Ingredients
Method
Preparation
- Preheat the oven to 350°F (175°C) and line two cookie sheets with parchment paper; set aside.
- In a medium mixing bowl, whisk together the flour, instant coffee, baking soda, and salt; set aside.
- In a stand mixer (with the paddle attachment) or using an electric handheld mixer, cream together the butter, granulated sugar, and dark brown sugar until fully combined and creamy, about 1–2 minutes.
- Add the egg, egg yolk, and vanilla extract. Mix until combined, being careful not to overbeat.
- Gradually add in the flour mixture and mix until the dough is combined and slightly sticky. Mix in the chocolate chips by hand with a spatula.
- Chill the dough for 30 minutes by wrapping it in plastic wrap or keeping it covered in the bowl.
Baking
- Using a cooking scooper, portion out about 1.5–2 tablespoons of dough for each cookie. Roll them into balls and evenly space them out on the lined cookie sheets. Press a few extra chocolate chips on top of each dough ball.
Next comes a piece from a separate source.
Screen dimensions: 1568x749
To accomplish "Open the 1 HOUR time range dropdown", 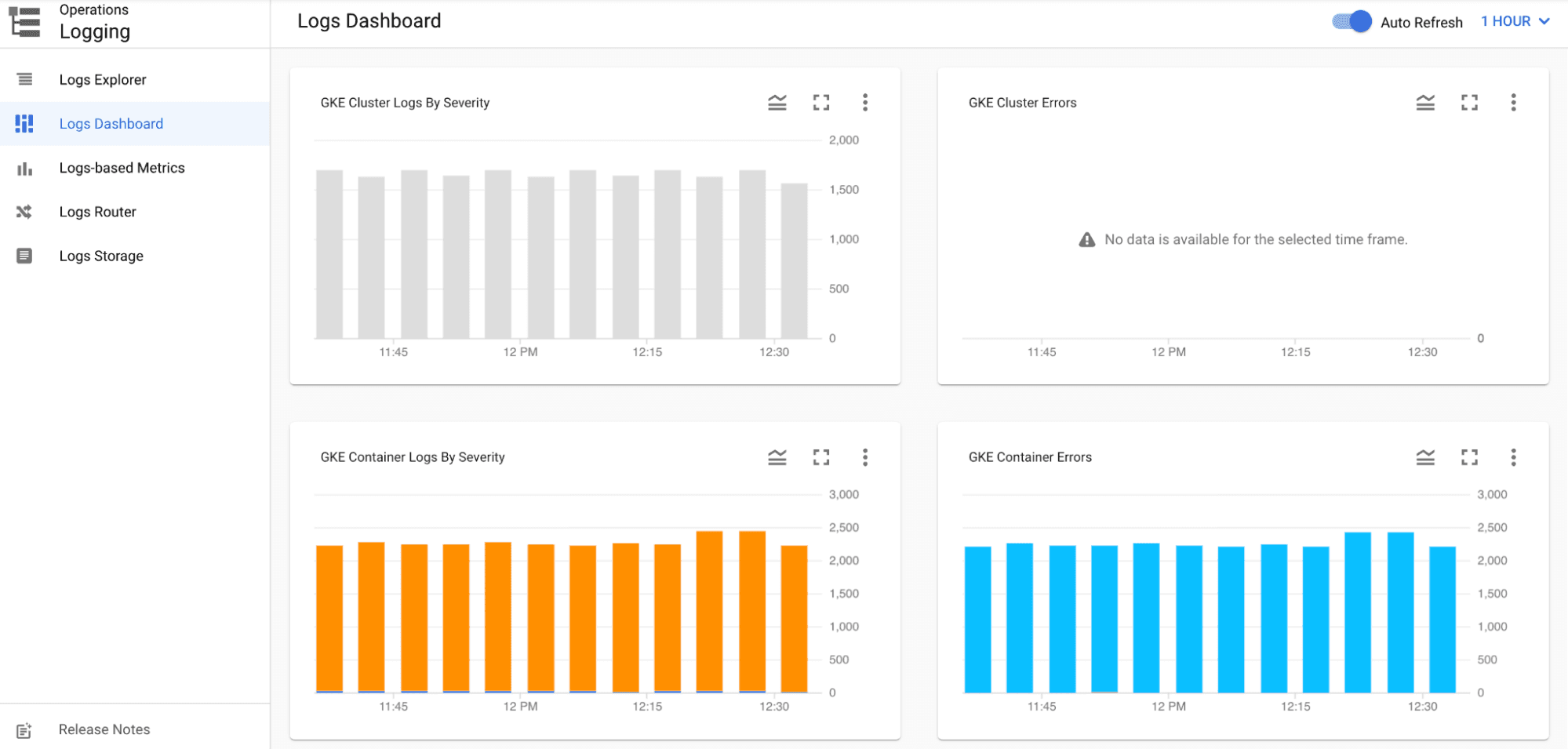I will [x=1514, y=21].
- Bake for 10–12 minutes until the edges are lightly golden. The cookies will puff up and may look slightly underdone; they will collapse as they cool.
- Cool for 5 minutes on the baking tray before transferring to wire racks to cool completely.
Notes
Store cookies in an airtight container or freezer-safe bag to maintain freshness. For the best results, don’t skip chilling the dough.